::: EXCERPTED PASSAGE :::
RE: precision of floor(a/b)

[Tim Rueth]

I see your point about floor(a*(1+eps)/b) not providing the correct answer
in some cases.  In my case, I'm simply trying to determine the number of
times a for-loop gets executed.  More specifically, I have a for-loop:

alpha_min = 0.0;
alpha_max = 0.6;
alpha_step = 0.1;
for alpha = alpha_min : alpha_step : alpha_max
        # <do some stuff with alpha>
endfor;

I want to know, prior to executing the for-loop, how many times it will be
executed, so I do:

num_steps = floor((alpha_max  - alpha_min)  / alpha_st  * (1+eps) + 1);

Without the *(1+eps) term, num_steps = 5 instead of 6.  I agree that the
(1+eps) term is somewhat of a kludge, but in this case I think it's fine,
since I just need to determine the number of times the for-loop is executed,
and the _min, _step, and _max values will never have precision more than
hundredths.

--Tim


> From: Scott Carter [mailto:address@hidden 
> Sent: Monday, April 05, 2010 6:30 PM
> To: John W. Eaton
> Cc: address@hidden; address@hidden
> Subject: Re: precision of floor(a/b)
> 
> Yep, that's why I said that if the OP wants exact decimal 
> arithmetic the easiest (IMHO) approach is to convert 
> everything to integer and input and separately keep track of 
> where the radix point is.
> 
> But I still don't know what the original problem is/was:
> 
> if 0.6 and 0.1 are meant to be exact decimals, then the 
> convert to integer approach works.
> 
> if they are really floating point approximations, then the 
> use of the floor function is basically ill-defined
> 
> since floor((0.6+eps)/(0.1-eps)) != floor ((0.6-eps)/(0.1+eps)) 

> -----Original Message-----
> From: John W. Eaton [mailto:address@hidden 
> Sent: Monday, April 05, 2010 6:23 PM
> To: address@hidden
> Cc: 'Ben Abbott'; address@hidden
> Subject: RE: precision of floor(a/b)
> 
> 
> | Yes, that fixed it, thanks!  Learning something new every day.
> | 
> | --Tim
> | 
> | 
> | > -----Original Message-----
> | > From: Ben Abbott [mailto:address@hidden
> | > Sent: Monday, April 05, 2010 5:01 PM
> | > To: address@hidden
> | > Cc: address@hidden
> | > Subject: Re: precision of floor(a/b)
:::
- [PROBLEMS]:
[1] Answer these from the thread on the precision of floor(a/b):
(a) Without the *(1+eps) term, what value does num_steps come out to, and what value is wanted?
(b) What approach does Scott Carter call the easiest for exact decimal arithmetic?
(c) On what date and at what time was John W. Eaton's message sent?
[2] Go on with the thread on the precision of floor(a/b) from the point where it stops.
::: DATASET RECORDS :::
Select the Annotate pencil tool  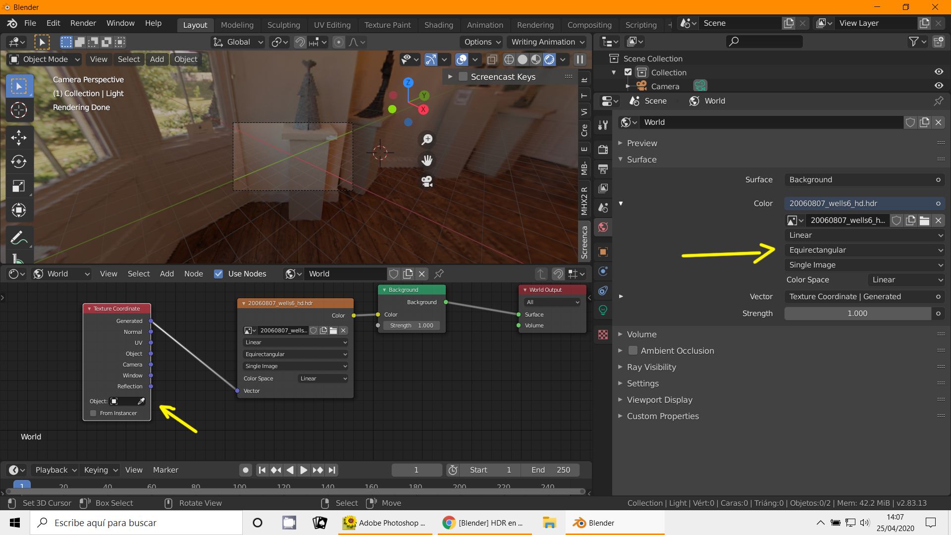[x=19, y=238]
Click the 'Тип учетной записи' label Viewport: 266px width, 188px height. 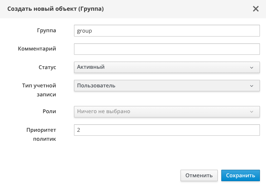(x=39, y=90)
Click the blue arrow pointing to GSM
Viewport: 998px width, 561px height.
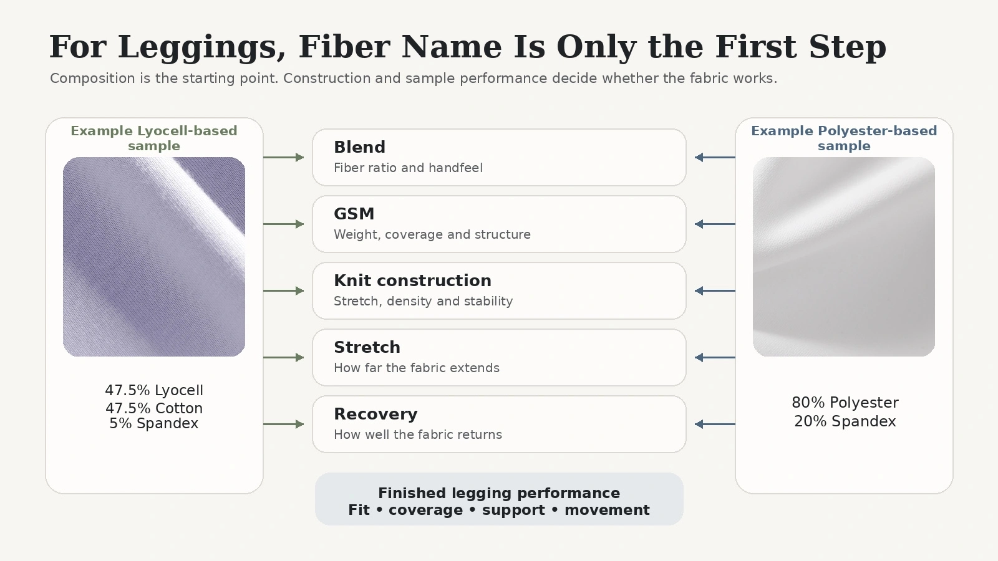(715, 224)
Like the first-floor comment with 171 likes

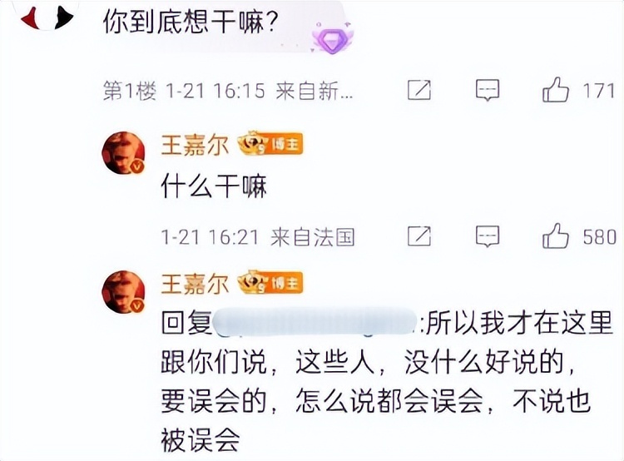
:::
- [ANSWERS BY TASK]:
[1]
(a) num_steps comes out to 5 instead of 6.
(b) Convert everything to integer and separately keep track of where the radix point is.
(c) Monday, April 05, 2010, at 6:23 PM.

[2]
> | > 
> | > 
> | > On Apr 5, 2010, at 7:52 PM, Tim Rueth wrote:
> | > 
> | > > If I do floor(6/1), I correctly get 6.  If I do
> | > floor(0.6/0.1), I get 5.  If I do floor((0.6/0.1 +
> | > 0.00000001)) I correctly get 6.
> | > >  
> | > > I assume this has to do with the precision of the division? 
> | >  I read in the manual that Octave stores numbers as double 
> | > precision, so this surprises me.  What's the best way to 
> deal with 
> | > this imprecision so I can always get the correct answer, or is 
> | > something else going on here?
> | > 
> | > Will floor(0.6/0.1*(1+eps)) work for you?
> 
> I don't think this is a general solution to the problem.  It 
> will likely do the "right thing" (i.e., what you expect for decimal
> arithmetic) in some cases but not others.  For example, what about
> 
>   floor (0.7999999999999999/0.1*(1+eps))
> 
> which on my system returns 8.  Note that in this case,
> 0.7999999999999999 < 0.8 does evaluate to true, so I guess 
> you would want the result of the division and floor operation 
> to be 7, not 8 if you were doing decimal arithmetic.
> 
> The thing is, you aren't doing decimal arithmetic.  So 
> throwing in factors of eps to get solutions that look right 
> for decimal arithmetic in certain cases is probably not what 
> you want to do.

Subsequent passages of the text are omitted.